TRY IT: How many of the lines below hold the word "dimensions"? Answer only with the number.

GIVEN DATA:
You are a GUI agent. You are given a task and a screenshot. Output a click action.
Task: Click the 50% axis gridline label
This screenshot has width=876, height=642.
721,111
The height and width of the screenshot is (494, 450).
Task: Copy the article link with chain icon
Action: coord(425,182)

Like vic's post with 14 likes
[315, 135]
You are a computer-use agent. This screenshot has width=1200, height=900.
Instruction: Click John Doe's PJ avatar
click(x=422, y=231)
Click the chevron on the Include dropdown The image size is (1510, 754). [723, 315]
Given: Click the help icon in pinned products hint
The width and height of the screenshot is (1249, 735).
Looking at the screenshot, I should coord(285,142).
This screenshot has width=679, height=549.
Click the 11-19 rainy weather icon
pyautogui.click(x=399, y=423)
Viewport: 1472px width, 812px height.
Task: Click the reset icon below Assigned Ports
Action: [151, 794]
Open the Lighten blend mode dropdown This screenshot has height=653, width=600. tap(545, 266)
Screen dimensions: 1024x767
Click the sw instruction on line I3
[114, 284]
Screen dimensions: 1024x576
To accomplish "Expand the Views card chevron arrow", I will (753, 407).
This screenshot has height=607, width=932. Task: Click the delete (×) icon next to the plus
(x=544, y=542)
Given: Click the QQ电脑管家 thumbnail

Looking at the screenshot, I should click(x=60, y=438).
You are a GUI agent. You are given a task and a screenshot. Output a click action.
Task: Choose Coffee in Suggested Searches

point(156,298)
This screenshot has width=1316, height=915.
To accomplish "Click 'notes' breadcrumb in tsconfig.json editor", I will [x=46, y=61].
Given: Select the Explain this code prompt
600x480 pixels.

ANSWER SECTION: 2